Background: Since the first successful bone marrow transplant in 1959, thousands of patients with lethal diseases such as severe leukemia, a plastic anemia, and inherited immune deficiencies have been successfully treated with hematopoietic stem cells (HSC). But for all the success stories, transplant physicians seeking to make HSC safer and more widely available continue to grapple with the problems of a limited donor pool, graft rejection, and graft vs.-host disease (GVHD). Bone marrow for many years was virtually the only source of HSC-self-renewing, unspecialized cells that give rise to all of the hematologic and immunologic cells-but transplant physicians increasingly are making use of stem cells collected from peripheral blood or the umbilical cord.
Objective: The aim of this work is to study the effect of receiving ATG in allo-HSCT (Hematopoietic Stem Cell Transplantation) on morbidity as GVHD; type of infections; frequency& mortality and survival rate
Patients and Methods: This was an observational cohort retrospective & prospective study, done on 200 patients collected from bone marrow transplantation units at Ain-Shams University& International Medical Center, Cairo-Egypt from August, 2019August, 2021. All participants underwent to clinical examination, laboratory findings, flowcytometry & cytogenetic analysis and all required investigations after explanation of the procedure to the patients and getting a formal consent. This study was approved by the ethical committee of faculty of medicine, Cairo, Al-Azhar University.

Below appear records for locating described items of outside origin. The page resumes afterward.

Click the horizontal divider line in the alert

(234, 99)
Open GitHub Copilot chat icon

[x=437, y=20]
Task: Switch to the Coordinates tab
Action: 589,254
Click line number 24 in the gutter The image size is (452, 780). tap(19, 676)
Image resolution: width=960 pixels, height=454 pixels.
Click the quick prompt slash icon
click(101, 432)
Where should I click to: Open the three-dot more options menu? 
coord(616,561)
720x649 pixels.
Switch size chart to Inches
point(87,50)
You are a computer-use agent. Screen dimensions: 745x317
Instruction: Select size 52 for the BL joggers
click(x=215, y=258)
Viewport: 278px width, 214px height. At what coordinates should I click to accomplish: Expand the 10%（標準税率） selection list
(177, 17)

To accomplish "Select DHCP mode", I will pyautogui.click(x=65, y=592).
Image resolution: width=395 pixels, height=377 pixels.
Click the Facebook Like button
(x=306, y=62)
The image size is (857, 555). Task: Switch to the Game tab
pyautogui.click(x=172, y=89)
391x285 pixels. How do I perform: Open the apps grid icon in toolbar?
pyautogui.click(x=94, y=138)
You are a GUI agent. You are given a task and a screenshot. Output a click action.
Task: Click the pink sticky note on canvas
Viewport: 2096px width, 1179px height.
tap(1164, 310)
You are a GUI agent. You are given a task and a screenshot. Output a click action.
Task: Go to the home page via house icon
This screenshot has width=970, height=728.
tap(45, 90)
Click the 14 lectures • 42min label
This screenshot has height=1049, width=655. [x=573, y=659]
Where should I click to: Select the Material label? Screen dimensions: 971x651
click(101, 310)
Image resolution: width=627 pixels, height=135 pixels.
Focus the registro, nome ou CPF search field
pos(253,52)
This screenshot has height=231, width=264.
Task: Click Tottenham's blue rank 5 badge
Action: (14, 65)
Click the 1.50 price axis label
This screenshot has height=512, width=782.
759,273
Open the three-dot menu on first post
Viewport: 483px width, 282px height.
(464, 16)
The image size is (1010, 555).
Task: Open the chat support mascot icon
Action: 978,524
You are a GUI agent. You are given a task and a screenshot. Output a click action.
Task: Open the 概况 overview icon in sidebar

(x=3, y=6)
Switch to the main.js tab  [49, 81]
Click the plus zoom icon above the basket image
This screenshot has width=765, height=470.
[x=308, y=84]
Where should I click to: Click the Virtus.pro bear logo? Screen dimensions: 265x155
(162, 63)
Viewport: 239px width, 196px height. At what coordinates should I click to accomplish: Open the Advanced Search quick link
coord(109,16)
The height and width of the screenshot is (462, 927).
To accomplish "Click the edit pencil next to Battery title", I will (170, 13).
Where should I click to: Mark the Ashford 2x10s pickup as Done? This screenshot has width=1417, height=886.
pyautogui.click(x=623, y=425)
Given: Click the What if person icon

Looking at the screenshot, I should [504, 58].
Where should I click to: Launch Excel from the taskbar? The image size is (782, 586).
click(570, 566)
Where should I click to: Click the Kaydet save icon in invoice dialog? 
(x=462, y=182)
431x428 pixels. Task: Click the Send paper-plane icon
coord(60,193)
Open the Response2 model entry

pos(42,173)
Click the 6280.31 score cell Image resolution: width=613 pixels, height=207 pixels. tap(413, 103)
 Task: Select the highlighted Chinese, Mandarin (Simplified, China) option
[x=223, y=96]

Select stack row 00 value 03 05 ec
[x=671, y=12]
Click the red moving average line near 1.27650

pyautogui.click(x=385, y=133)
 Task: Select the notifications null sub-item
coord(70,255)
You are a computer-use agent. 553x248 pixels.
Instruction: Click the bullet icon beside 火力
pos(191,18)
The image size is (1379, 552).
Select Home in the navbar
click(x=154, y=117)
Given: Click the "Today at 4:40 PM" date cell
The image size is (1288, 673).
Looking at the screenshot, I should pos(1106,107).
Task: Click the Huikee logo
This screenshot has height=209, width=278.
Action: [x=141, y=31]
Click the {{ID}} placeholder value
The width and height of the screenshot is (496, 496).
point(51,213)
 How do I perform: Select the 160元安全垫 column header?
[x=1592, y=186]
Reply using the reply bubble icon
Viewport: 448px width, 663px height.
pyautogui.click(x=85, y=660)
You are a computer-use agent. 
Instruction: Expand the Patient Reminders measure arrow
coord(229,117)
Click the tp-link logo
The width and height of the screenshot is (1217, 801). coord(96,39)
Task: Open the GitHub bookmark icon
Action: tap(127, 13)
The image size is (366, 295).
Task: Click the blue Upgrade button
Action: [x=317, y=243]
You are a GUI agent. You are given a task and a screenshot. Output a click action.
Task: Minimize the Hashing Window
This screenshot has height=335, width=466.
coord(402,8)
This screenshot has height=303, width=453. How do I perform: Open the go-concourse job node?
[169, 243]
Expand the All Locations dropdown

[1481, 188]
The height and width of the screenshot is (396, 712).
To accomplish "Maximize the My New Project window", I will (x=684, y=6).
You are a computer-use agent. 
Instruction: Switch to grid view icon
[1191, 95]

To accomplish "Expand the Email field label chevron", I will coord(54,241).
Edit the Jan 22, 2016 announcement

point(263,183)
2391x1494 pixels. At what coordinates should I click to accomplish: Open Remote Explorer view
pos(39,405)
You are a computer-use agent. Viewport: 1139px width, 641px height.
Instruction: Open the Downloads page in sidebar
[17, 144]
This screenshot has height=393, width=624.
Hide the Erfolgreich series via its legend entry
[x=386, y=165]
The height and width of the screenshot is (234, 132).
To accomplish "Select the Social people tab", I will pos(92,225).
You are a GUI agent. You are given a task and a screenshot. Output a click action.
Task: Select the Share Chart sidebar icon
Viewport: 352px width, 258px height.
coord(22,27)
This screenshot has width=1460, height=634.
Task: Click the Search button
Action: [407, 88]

Results: there was a statistical difference (P- value <0.05) in the incidence and severity of GVHD between the two studied groups which was lower in the ATG arm than non ATG. Also, ATG was associated with a higher rate of infection which was also statistically significant (P-value <0.05) between the studied gropes. As regard survival rates ATG was associated with a higher survival rate which was statistically significant (P-value <0.05).
Conclusion: ATG was associated with a lower incidence rate and severity of GVHD whether acute or chronic but, on the contrary was associated with increased risk of infections.